- Faculty & Staff
LTSP Green Team: Worship Resources
There are lots of resources available to help us think about God's creation as part of our regular worship. We encourage you to consider ways to incorporate these themes and issues throughout the church year. What a powerful witness to incorporate those themes as we worship together year-round.
Take a look at our own Lutheran resources for liturgical language, prayers, and hymns
In Evangelical Lutheran Worship (ELW), concern for God's creation is already abundant in our prayers and liturgies. The rubric for intercessory prayers in our Sunday worship includes prayers for the "well-being of creation" (p. 105). Morning and Evening prayer are designed to highlight the way that our daily rhythms are connected to the rising and setting of the sun, and the intercessory prayers explicitly mention creation (p. 304, 316).

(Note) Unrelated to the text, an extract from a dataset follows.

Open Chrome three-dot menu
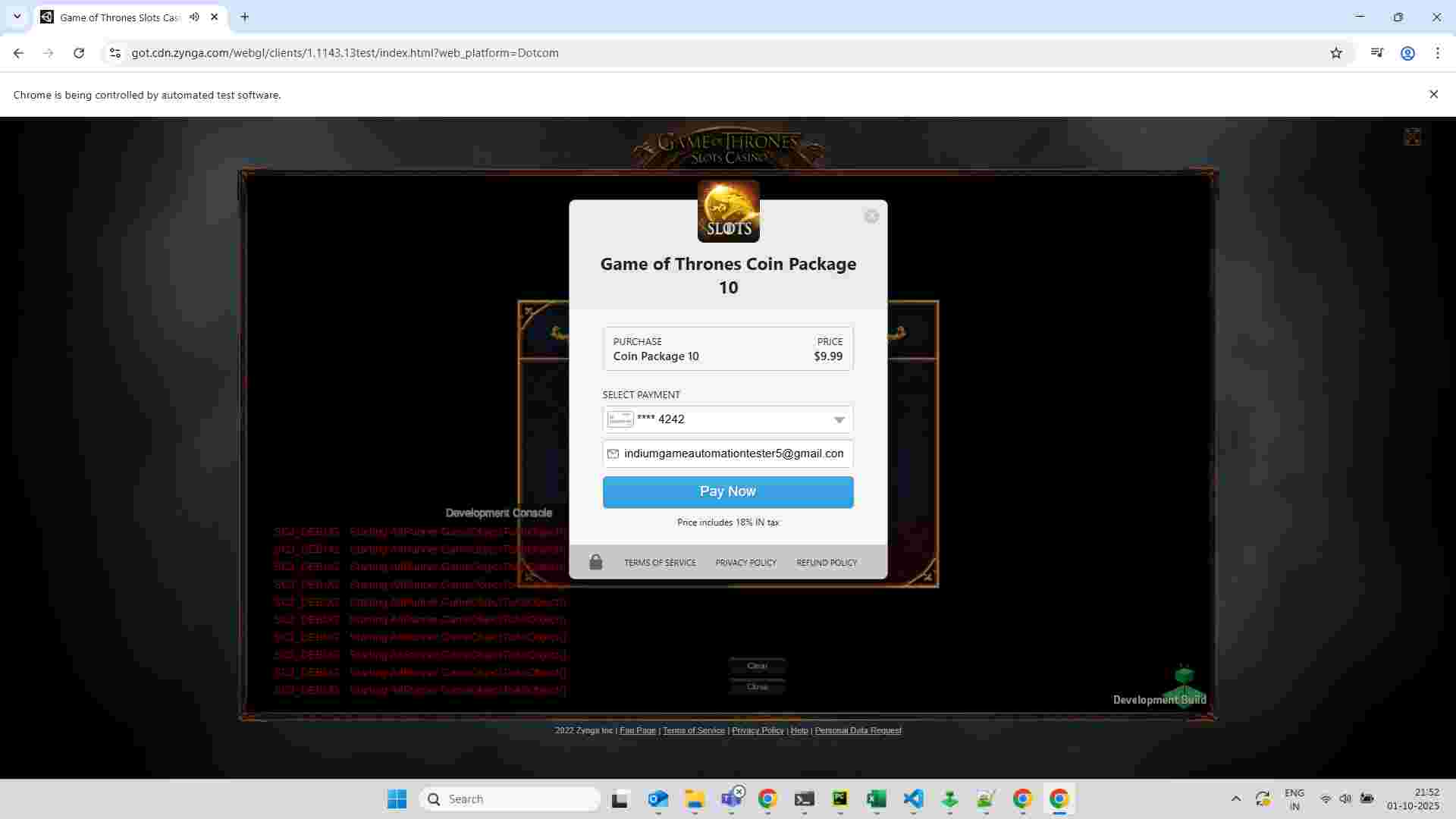This screenshot has height=819, width=1456. click(1437, 53)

Take time to explore the prayer resources on pp. 64-87. See the collects for Creation on p. 81. The Eucharistic prayers highlight creation (see especially prayer VII) and Thanksgivings for Baptism, as well (see especially prayer V). Consider naming local bodies of water in your thanksgiving at the font, as we give thanks not just for water in the abstract but for the actual water that sustains us in our localities. There is a section of hymns under the subject heading "Creation" (#730-740) and additional hymns can be found in the index under the same heading.
Look for connections in the church calendar and lectionary
Our scriptures and our liturgical tradition are full of rich images of creation. Trees, vines, gardens and vineyards, rocks, and water all occur throughout our scriptures as symbols rooted in the world around us. Keep an eye out year round for themes relating to creation in the appointed scripture readings and incorporate those specific images into sermons and prayers. Pay attention to the calendar of commemorations for saints who may have worked specifically in some aspect of creation (Francis of Assisi, Copernicus, Chief Seattle, to name a few). In planning for the liturgical seasons, keep in mind the natural seasons in your area - see what rich connections might be made between the two.
Consider the way that you design your worship space
In spaces that have windows, allow natural light and views of the outside world to be part of the worshipping environment.Consider the plants that you use in worship: Are there cut flowers that must be thrown out every week? Or do you have potted plants that can continue to grow and thrive? Consider using arrangements of dried natural and native plants. Use candles that are made from natural products like beeswax so that the passage of time can be visibly manifested in the worship space. Consider the environment when purchasing furnishings for the worship space - using natural wood and natural fibers for albs, vestments, and paraments. Decorate during the Advent season with boughs of natural greenery. This helps keep us from jumping ahead to Christmas in our decorating and brings natural life into the worship space at the same time.
Do a worship energy audit
Just as you might do an energy audit for your building, analyze the use of energy for your worship service (sound systems, dishwashers for communion ware, etc.). Ask yourself what energy expenditures are essential to the proclamation of the gospel and what you might do differently to accomplish the same purpose with less energy.
Teach the liturgy
Involve the congregation, especially young people, in learning the liturgy. Discuss ways you can be more hospitable to guests in worship. By doing so, you may findless need for an extensive paper bulletin, and people will come to learn betterthe rich songs and texts of the church.
Incorporate "green" parish life with worship
If you have a community garden that sends some food to local food pantries, bring it forward in worship with the gifts of money, wine, and bread. Use locally made bread and wine. Do you have other green practices in your parish life? Think about how you could apply the same principles to your worship. For fellowship before or after worship, you could use reusable mugs like the ones pictured in LTSP's Lull Lounge.
When we bless things, people, and animals, we give thanks to God and pray for their right use. Consider blessing the church's land, new plantings on church property, animals on St. Francis' day, or whatever might fit your context. Become aware of the rhythms of the earth. Consider blessings during planting and harvest, the beginnings of seasonal changes as the earth makes huge transformations and plants shift their energies, and the changing rotation of the planets.